Could you retype every line below exactly, omitting the images?
+++ EXTRACTED DATA
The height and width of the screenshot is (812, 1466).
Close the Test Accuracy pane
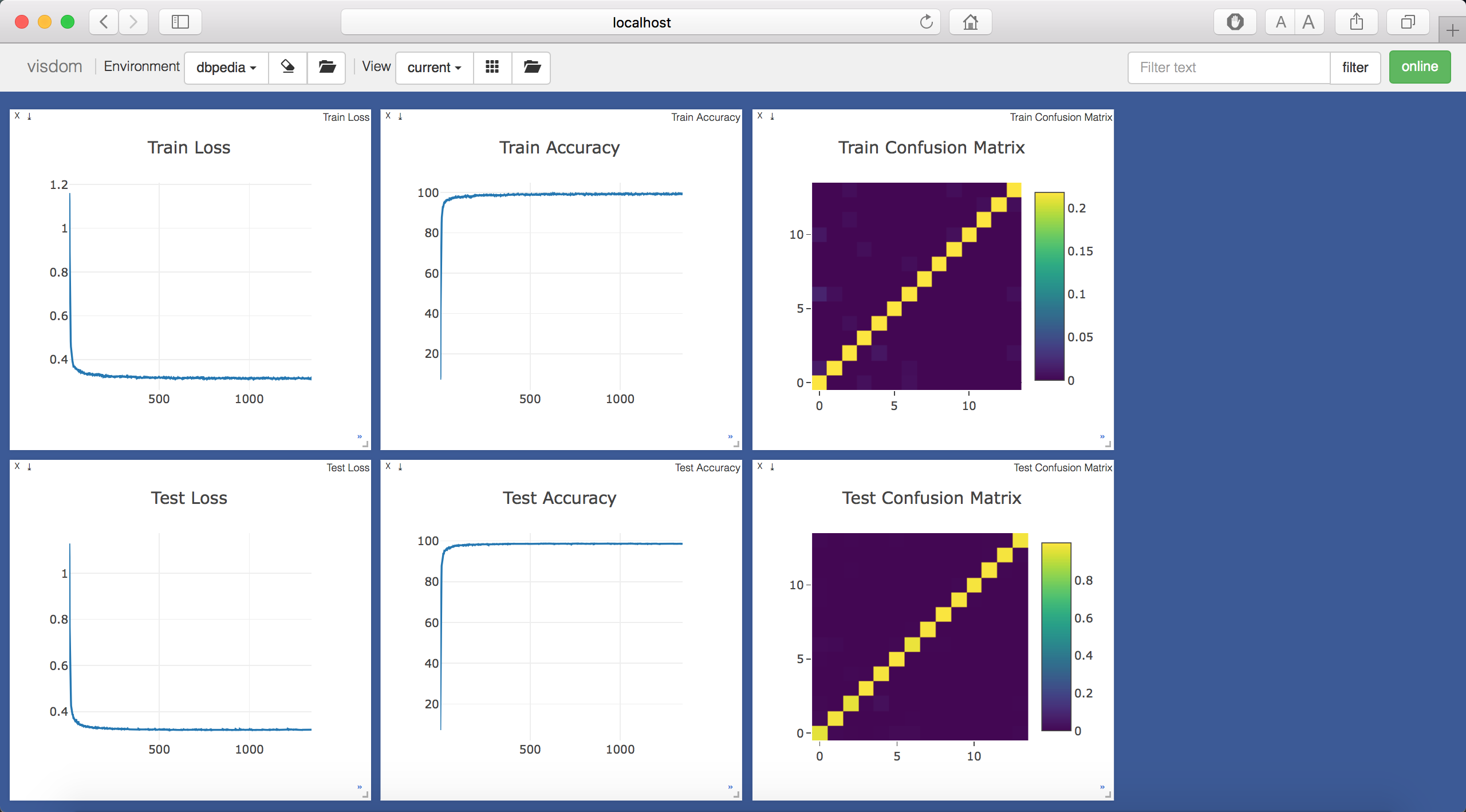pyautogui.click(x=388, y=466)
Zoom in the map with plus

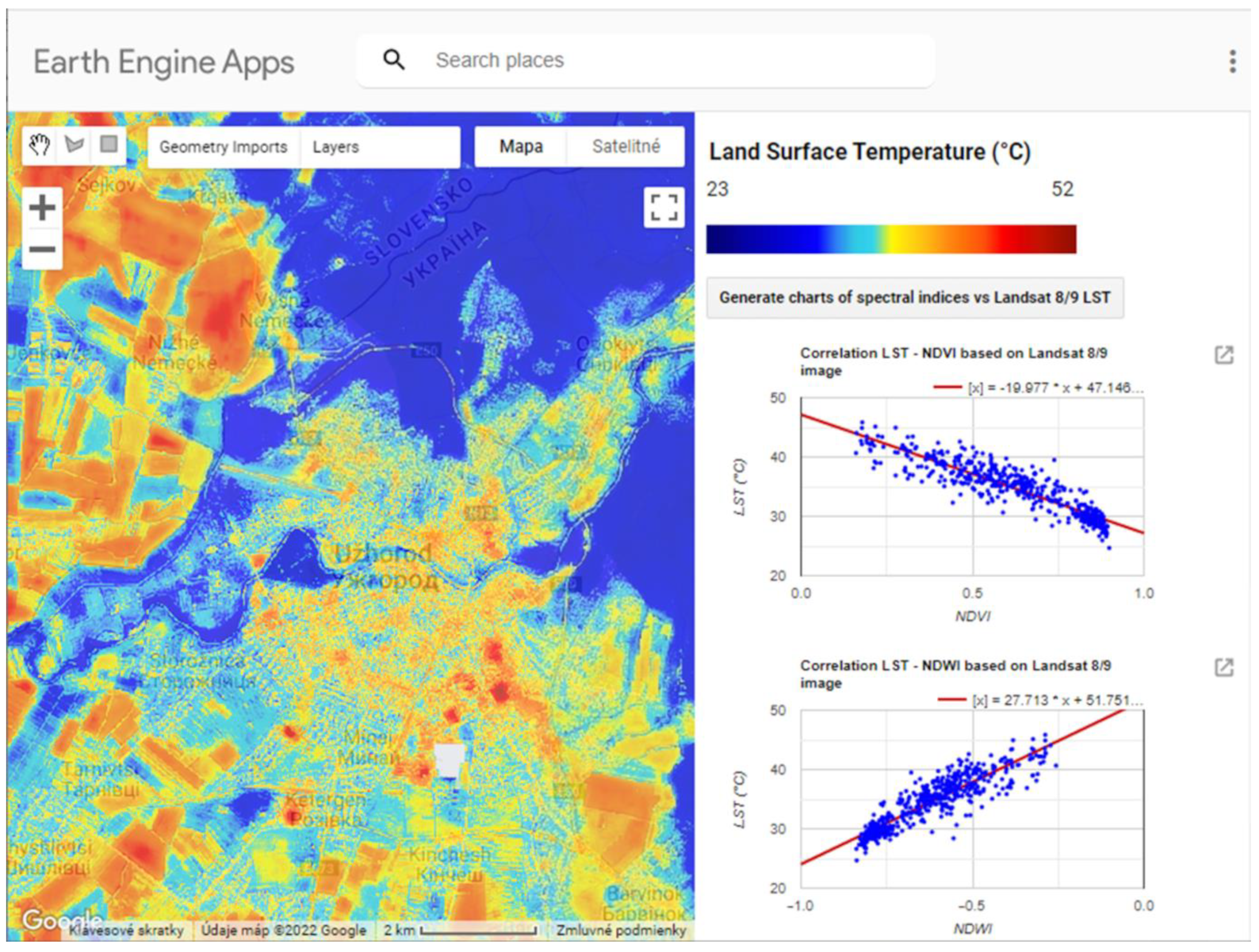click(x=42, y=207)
++++++
- EXERCISE SOLUTION -
The height and width of the screenshot is (812, 1466).
Close the Test Accuracy pane
pyautogui.click(x=388, y=466)
Zoom in the map with plus

click(x=42, y=207)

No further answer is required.